**Task objective**
Where the line containing "Image resolution: width=806" appears in the entries below, start there and print only that line and every line after it, exactly, through the end, excluding pictures.

==== Provided entries ====

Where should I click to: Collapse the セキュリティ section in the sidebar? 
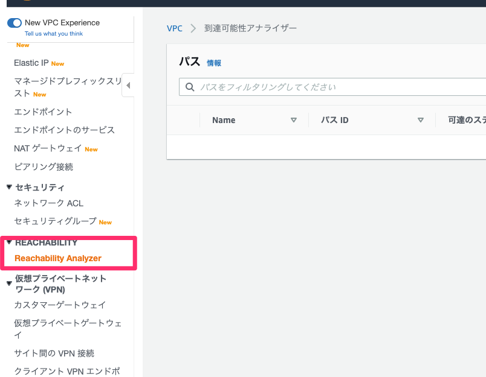pyautogui.click(x=8, y=187)
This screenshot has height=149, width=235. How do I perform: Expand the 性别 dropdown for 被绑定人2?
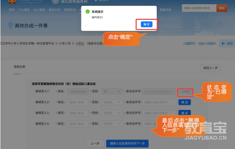[x=112, y=102]
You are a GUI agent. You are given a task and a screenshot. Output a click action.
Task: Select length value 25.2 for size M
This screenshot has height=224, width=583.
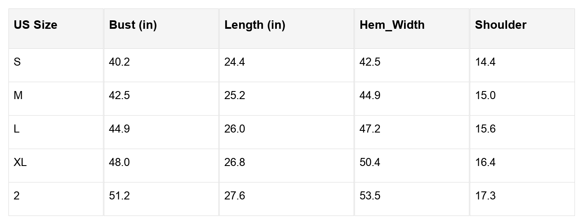point(234,96)
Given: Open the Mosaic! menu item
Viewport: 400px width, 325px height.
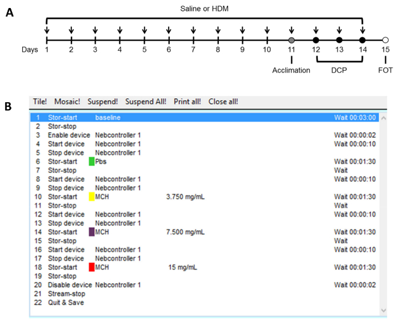Looking at the screenshot, I should tap(67, 102).
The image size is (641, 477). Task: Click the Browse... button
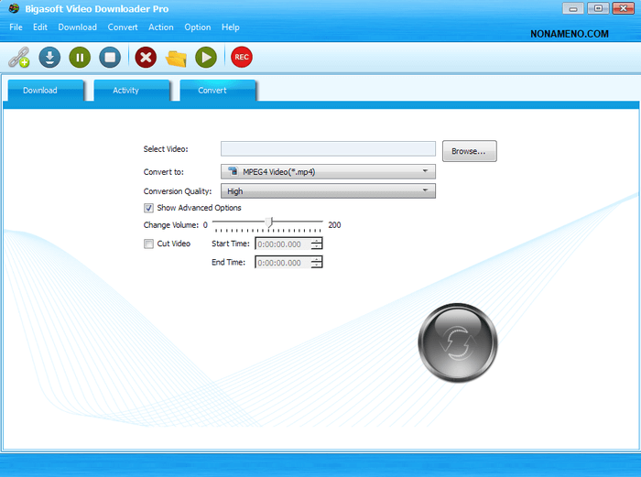469,151
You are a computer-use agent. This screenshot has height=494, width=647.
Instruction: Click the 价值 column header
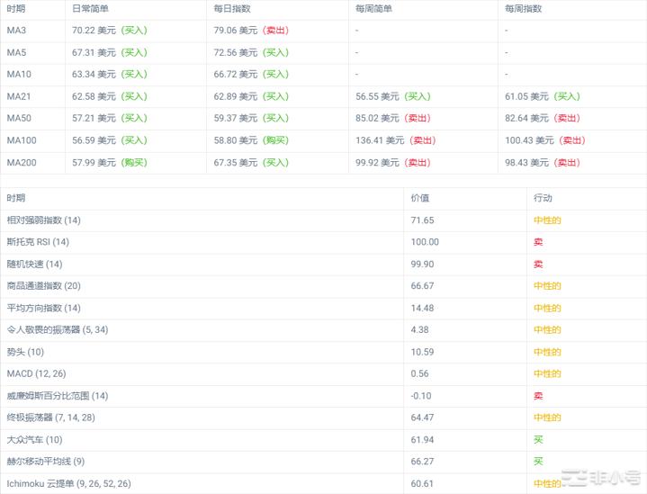click(x=420, y=198)
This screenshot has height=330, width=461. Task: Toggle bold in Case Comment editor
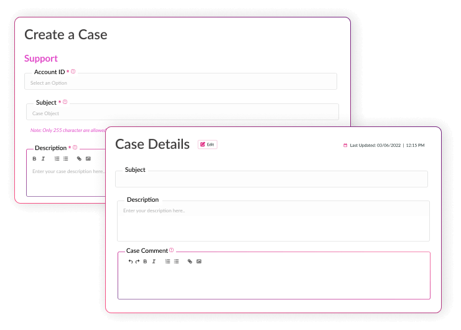tap(145, 262)
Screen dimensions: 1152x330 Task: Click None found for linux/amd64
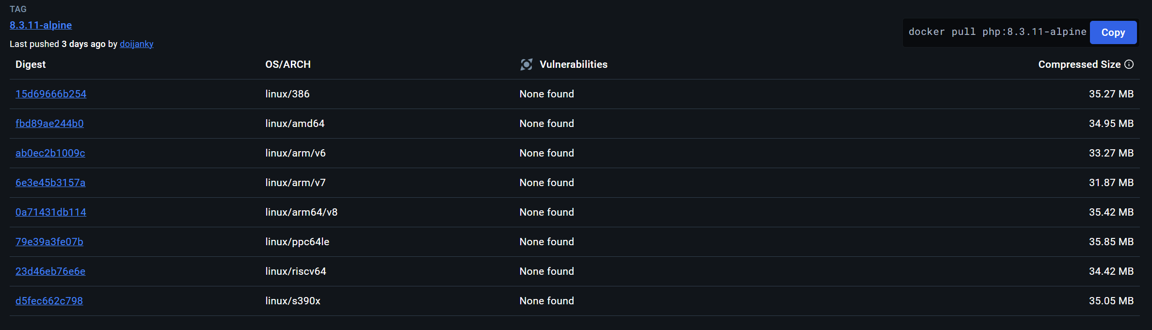546,124
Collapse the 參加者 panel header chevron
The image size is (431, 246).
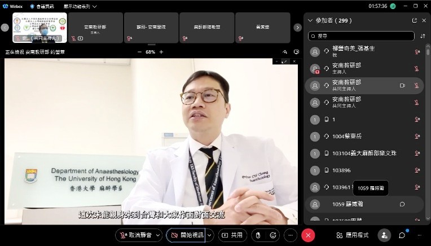[310, 20]
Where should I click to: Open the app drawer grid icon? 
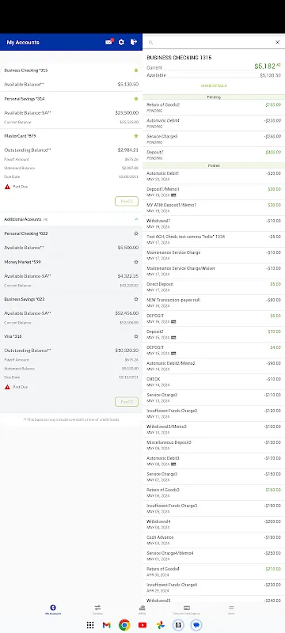pos(90,625)
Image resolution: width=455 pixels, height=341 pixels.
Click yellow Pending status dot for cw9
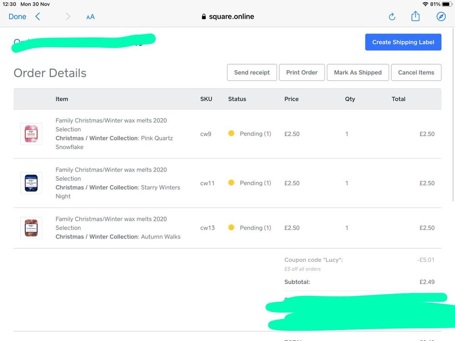click(x=231, y=134)
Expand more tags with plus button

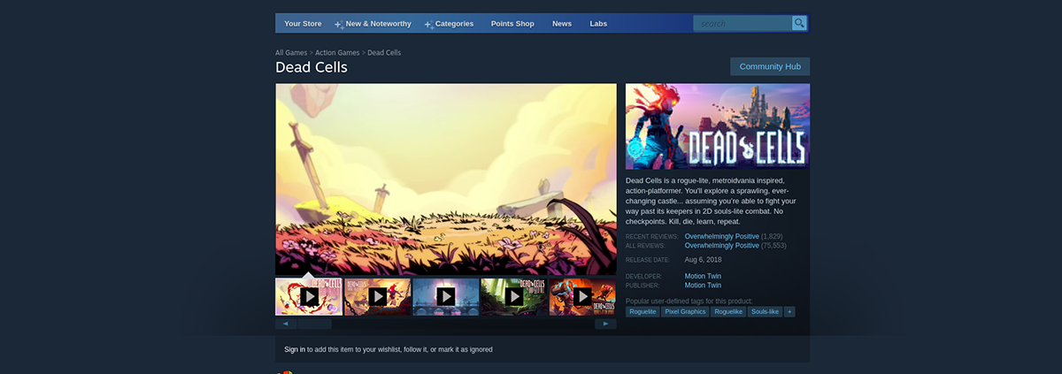(789, 312)
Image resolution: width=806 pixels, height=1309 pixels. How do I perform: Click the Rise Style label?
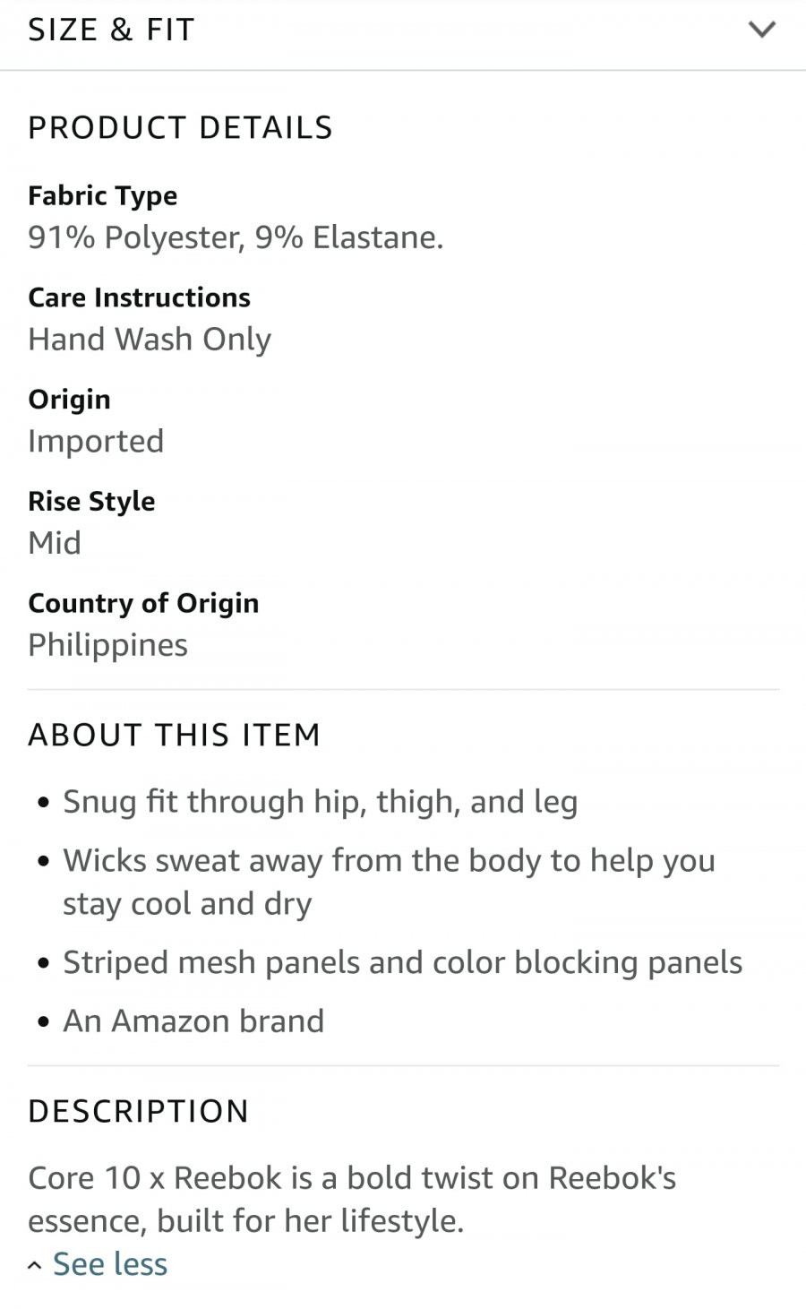tap(91, 501)
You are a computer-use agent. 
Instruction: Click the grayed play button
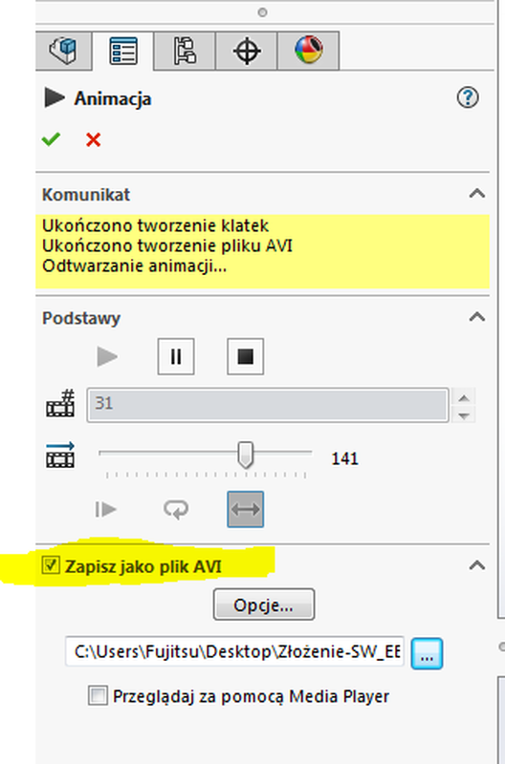[x=107, y=356]
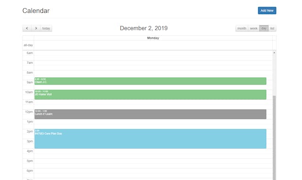
Task: Click the scrollbar up arrow
Action: pos(274,52)
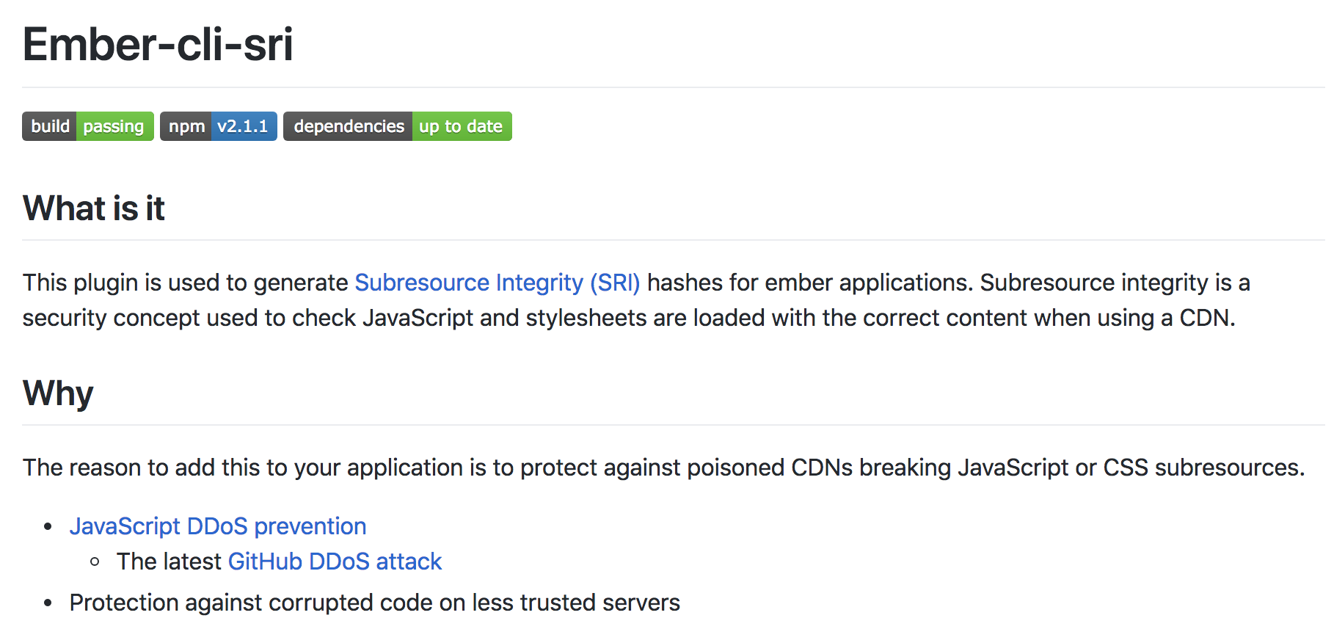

====

**Reply**
Image resolution: width=806 pixels, height=1309 pixels. How do I perform: Click the Rise Style label?
tap(91, 501)
You are a computer-use agent. 
Instruction: Click the grayed play button
[x=107, y=356]
Task: Click the scrollbar up arrow
Action: pos(274,52)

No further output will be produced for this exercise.